* _YOUR INSTRUCTIONS_:
Exactly the lines below from the line with "This screenshot has height=488, width=868." through the line with "Viewport: 980px width, 460px height." must make up the answer, both ends included and pictures left out.

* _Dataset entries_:

--- START ---

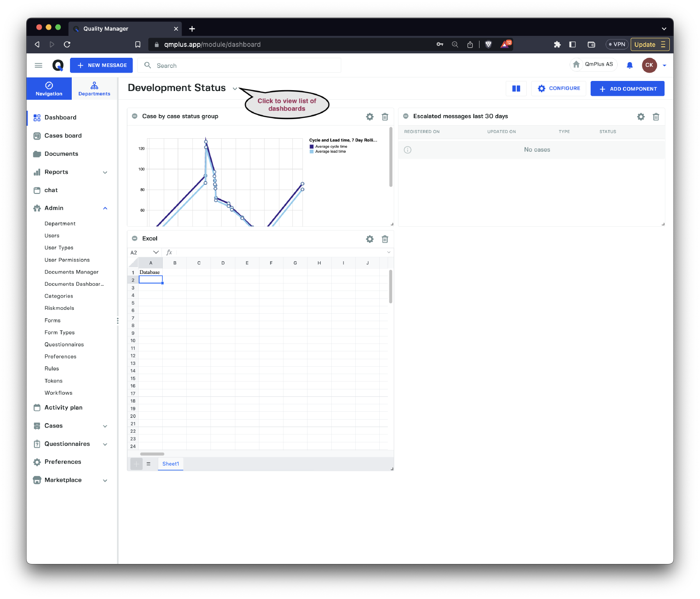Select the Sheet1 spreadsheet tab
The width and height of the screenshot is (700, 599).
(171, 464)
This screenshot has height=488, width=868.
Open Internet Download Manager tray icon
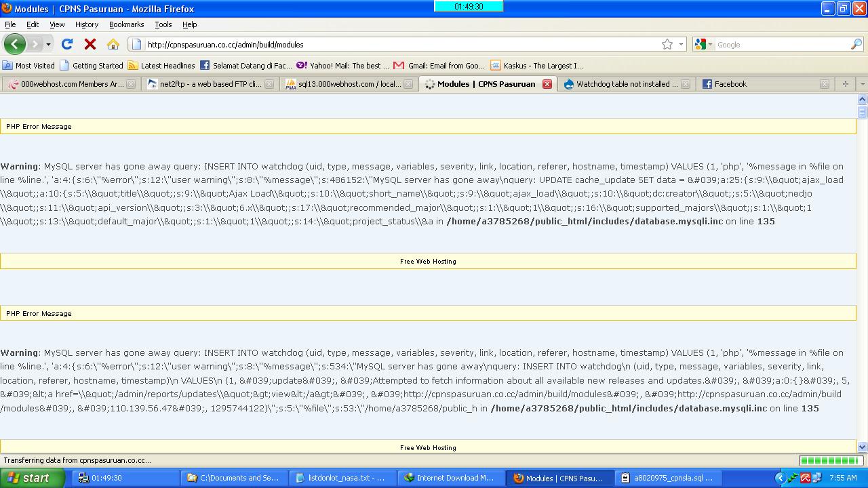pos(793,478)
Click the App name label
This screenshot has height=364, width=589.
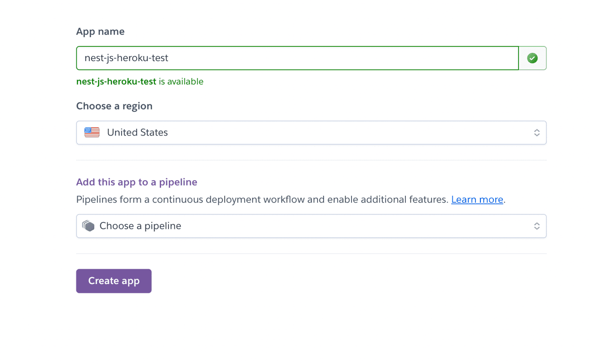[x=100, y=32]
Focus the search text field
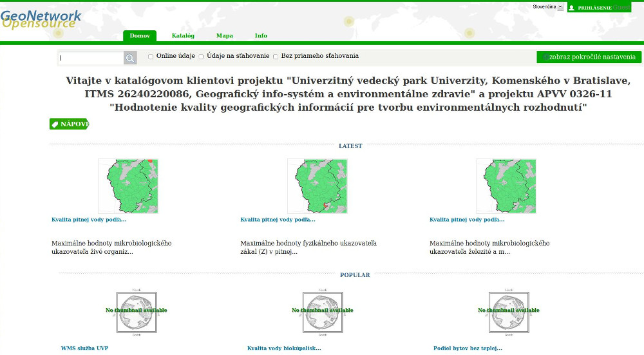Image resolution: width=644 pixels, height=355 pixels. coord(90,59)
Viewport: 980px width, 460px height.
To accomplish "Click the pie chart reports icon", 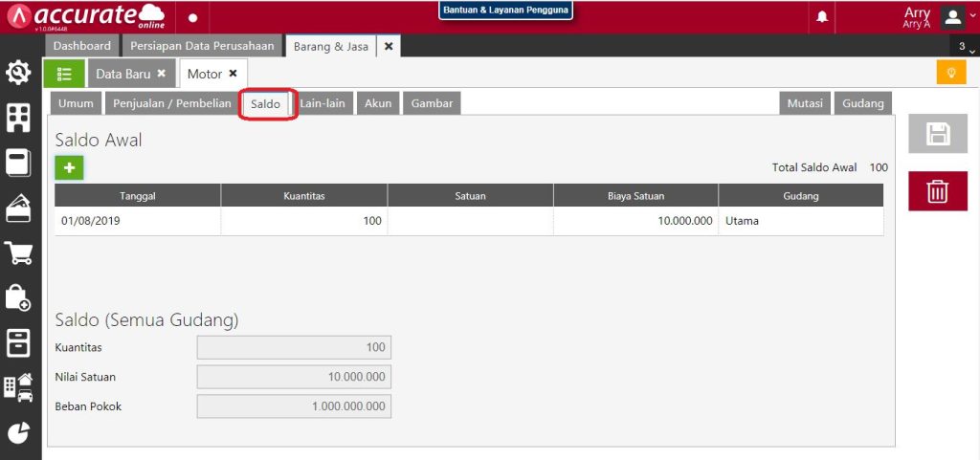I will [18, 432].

--- END ---
--- START ---

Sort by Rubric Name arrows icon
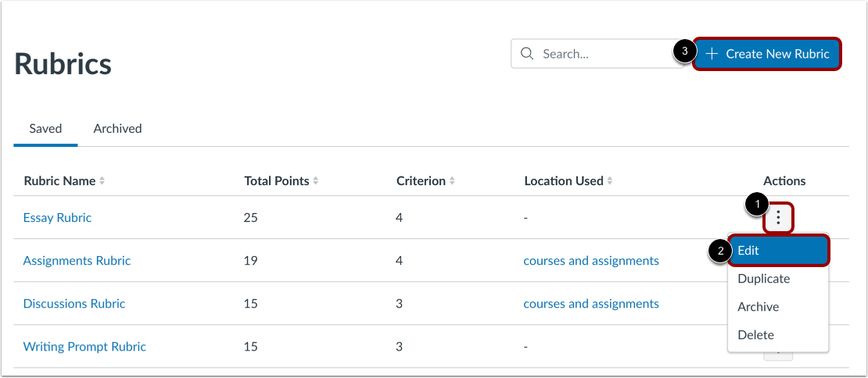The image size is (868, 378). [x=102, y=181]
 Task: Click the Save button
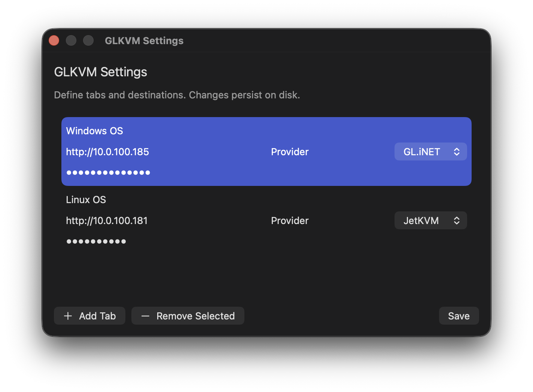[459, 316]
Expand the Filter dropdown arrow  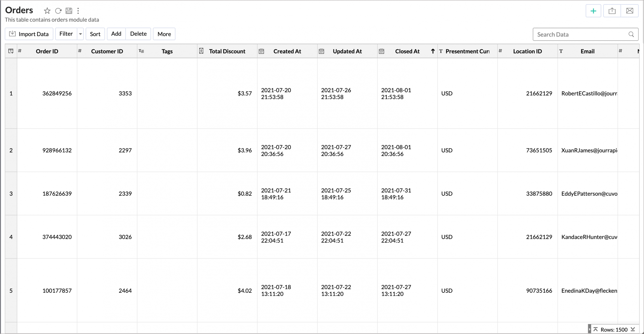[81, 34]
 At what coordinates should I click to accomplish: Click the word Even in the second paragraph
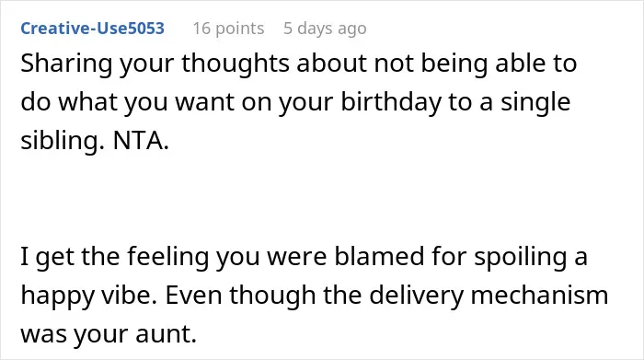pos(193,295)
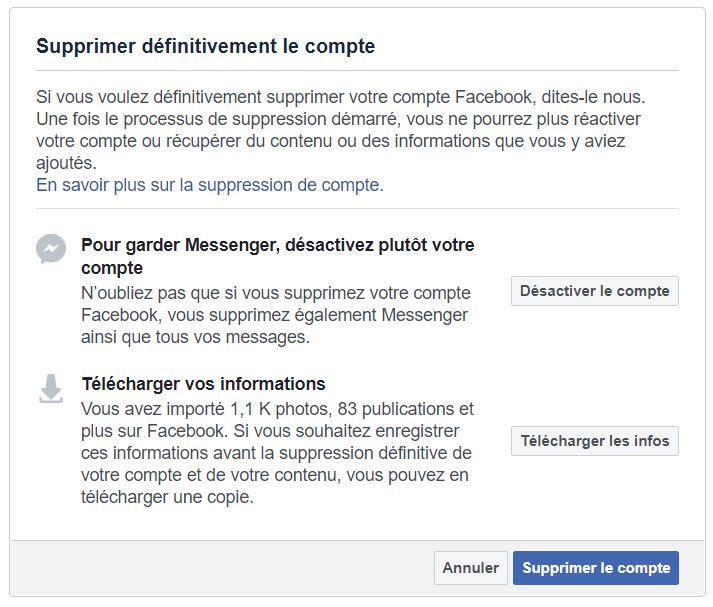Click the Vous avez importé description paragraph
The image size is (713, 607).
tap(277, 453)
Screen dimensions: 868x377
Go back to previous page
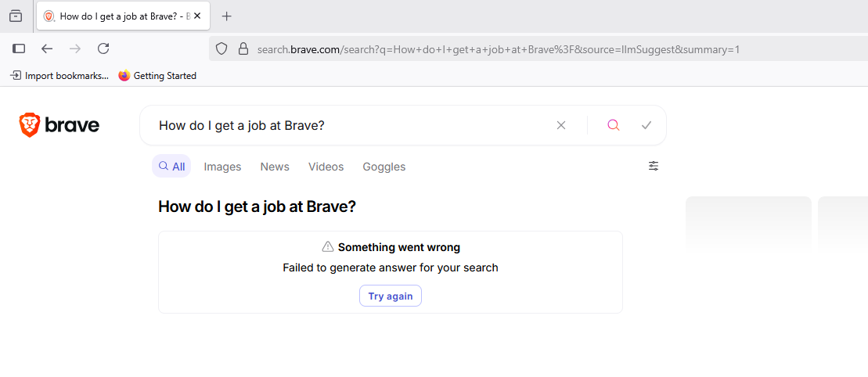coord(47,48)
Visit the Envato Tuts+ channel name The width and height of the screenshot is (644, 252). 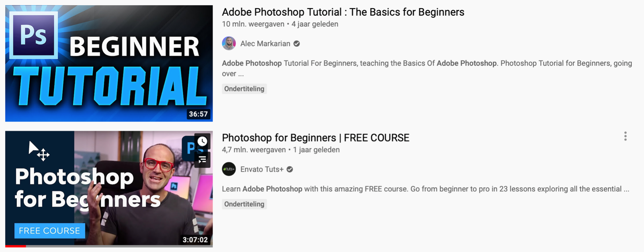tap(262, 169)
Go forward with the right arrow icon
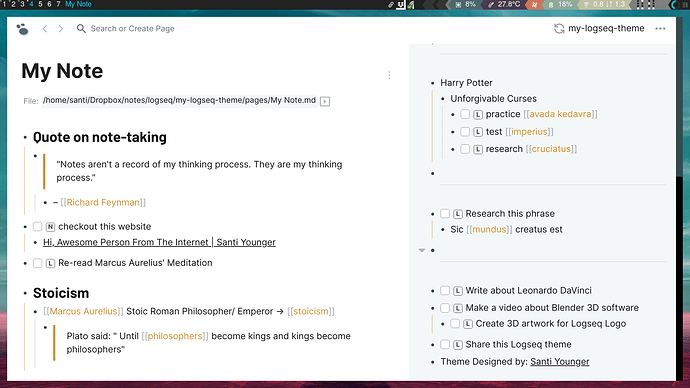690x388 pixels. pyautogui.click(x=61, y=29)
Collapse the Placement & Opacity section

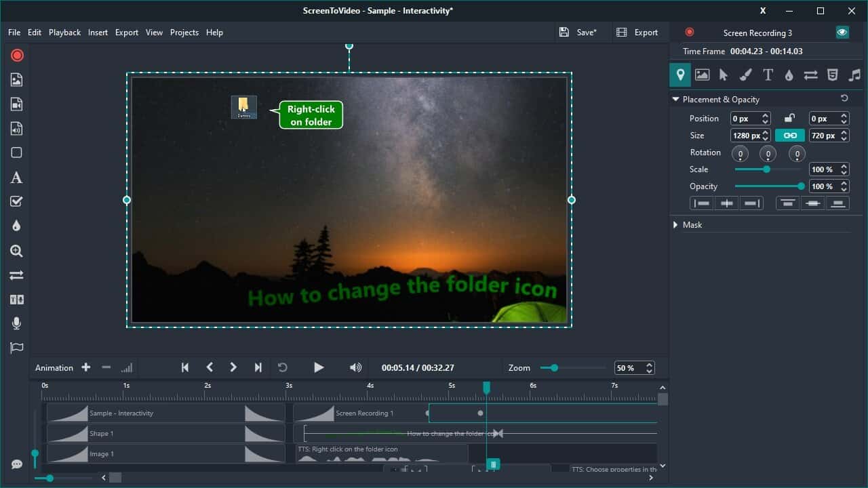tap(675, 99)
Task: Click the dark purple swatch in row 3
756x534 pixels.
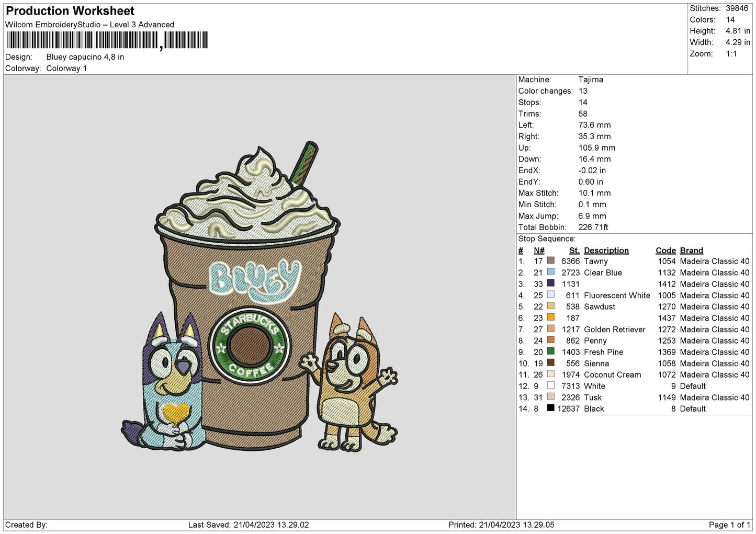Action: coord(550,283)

--- END ---

* _PROBLEM SOLUTION_:
This screenshot has height=488, width=868.
Open Internet Download Manager tray icon
pos(793,478)
Click the App name label
This screenshot has height=364, width=589.
[x=100, y=32]
Focus the search text field
Image resolution: width=644 pixels, height=355 pixels. coord(90,59)
Viewport: 980px width, 460px height.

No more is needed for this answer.